This looks good to me.  RFC 3339 Appendix A contains the BNF from ISO
8061 for comparison.  It might be helpful to include a reference to
RFC 3339, since it seems to be the RFC people use as a reference for
date syntax and semantics.

However, there are two parts to this issue.  One is the syntax, which
you write as:

> "<date> is a date in ISO 8601 Extended Format ([CC]YY["-"MM["-"DD]]),
> [...]
>  If not included, the default value for MM and DD is "01". "

We want to add the default for the century as well.  This encompasses
what I wrote as (2b) and (2c).

And the other is the semantics:

> MUST correspond to a specific day on which the organization
> allocating the URN owned the domain name specified in the provider-id.

But the semantics is more complicated than that, it includes what I
wrote as (5a) and (5b):

> > 5a) A <provider> has an "owner", which is the entity that was the
> >     registered owner of the domain name <provider-id> on the date
> >     <date> (with respect to rule (2)).
> >
> > 5b) If an entity is the first registrant of a domain name
> >     <provider-id>, it owns all <provider>s with that <provider-id> and
> >     all <date>s preceding when it registered the domain name.

> > 1) provider-id:  This is intended to match the allowed ABNF for domain
> > names.  (What is the correct normative reference?  With
> > internationalization, is our syntax still correct?)
> 
> This reminds me of Alfred's comment #1 and the discussion
> http://www.ietf.org/mail-archive/web/salud/current/msg00260.html and
> previous threads.

--------

» **Your tasks**
a – Rewrite the message on URN date syntax between "But the semantics" and "syntax still correct?)", inclusive, putting "party" wherever "entity" appears.
b – Continue the message on URN date syntax beyond its last line.

» **Dataset content**

--------

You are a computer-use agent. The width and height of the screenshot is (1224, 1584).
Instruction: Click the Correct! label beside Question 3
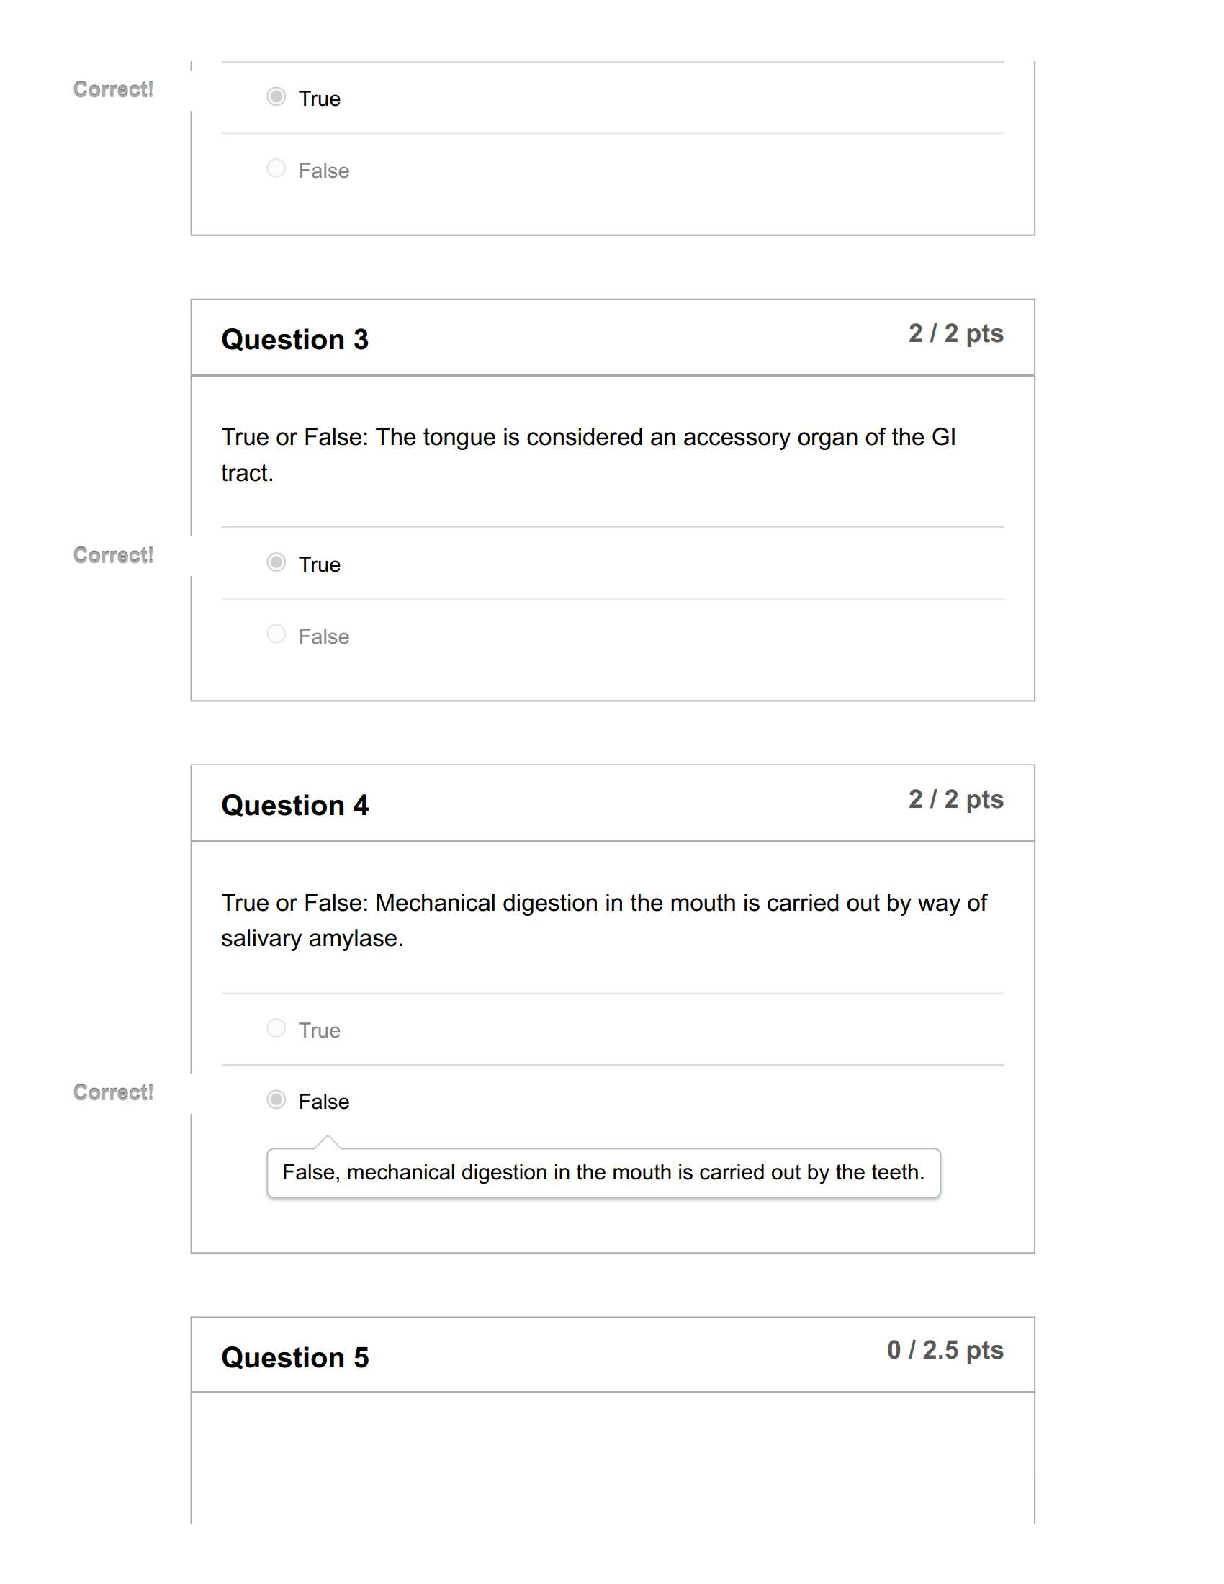click(113, 556)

--------

» **Exercise results**
a –
But the semantics is more complicated than that, it includes what I
wrote as (5a) and (5b):

> > 5a) A <provider> has an "owner", which is the party that was the
> >     registered owner of the domain name <provider-id> on the date
> >     <date> (with respect to rule (2)).
> >
> > 5b) If an party is the first registrant of a domain name
> >     <provider-id>, it owns all <provider>s with that <provider-id> and
> >     all <date>s preceding when it registered the domain name.

> > 1) provider-id:  This is intended to match the allowed ABNF for domain
> > names.  (What is the correct normative reference?  With
> > internationalization, is our syntax still correct?)

b –
> 
> By then, we (also Alfred) agreed on the following text, based on the RFC 5890:
> 
> "The <alert-indication>s are hierarchical identifiers.  The set of
> allowable characters is the same as that for domain names [RFC1123].
> Labels used in <standard-name> MUST comply with the syntax for Non
> Reserved LDH-labels [RFC5890].  Labels used in <private-name> MUST
> comply with the syntax for Non Reserved LDH-labels or for A-labels
> [RFC5890]. Comparisons MUST follow the comparison rules for the
> corresponding type of label.  Registered URNs MUST be transmitted as
> registered. A new name MUST NOT be registered if it is equal by the
> comparison rules above to an already registered name."
> 
> However, we changed the syntax since then. IMO, with Dale's the syntax
> after "name" is deleted,  the second and third sentences in the above
> text should be modified as follows:
> 
> " <Label>s used in && <alert-name>s excepting <label>s used in
> <provider-id>s && MUST comply with the syntax for Non Reserved
> LDH-labels [RFC5890].  Labels used in &&<provider-id>s&& MUST
> comply with the syntax for Non Reserved LDH-labels or for A-labels
> [RFC5890]. " (I put the modified text  between  &&..&&.)
> 
> We also could used different names for the two types of labels, e.g.
> "label" and ""provider-id-label", but I am niot sure we want this.

Ah, yes, I'm starting to remember that discussion.

I examine this text (as you have edited it) in detail:

> "The <alert-indication>s are hierarchical identifiers.  The set of
> allowable characters is the same as that for domain names [RFC1123].

I just looked at RFC 1123, and it doesn't seem to have any BNF.  So
it's a background reference for domain names, but not really
normative.  We may want to remove the reference, as the references to
RFC 5890 below tell the real syntax.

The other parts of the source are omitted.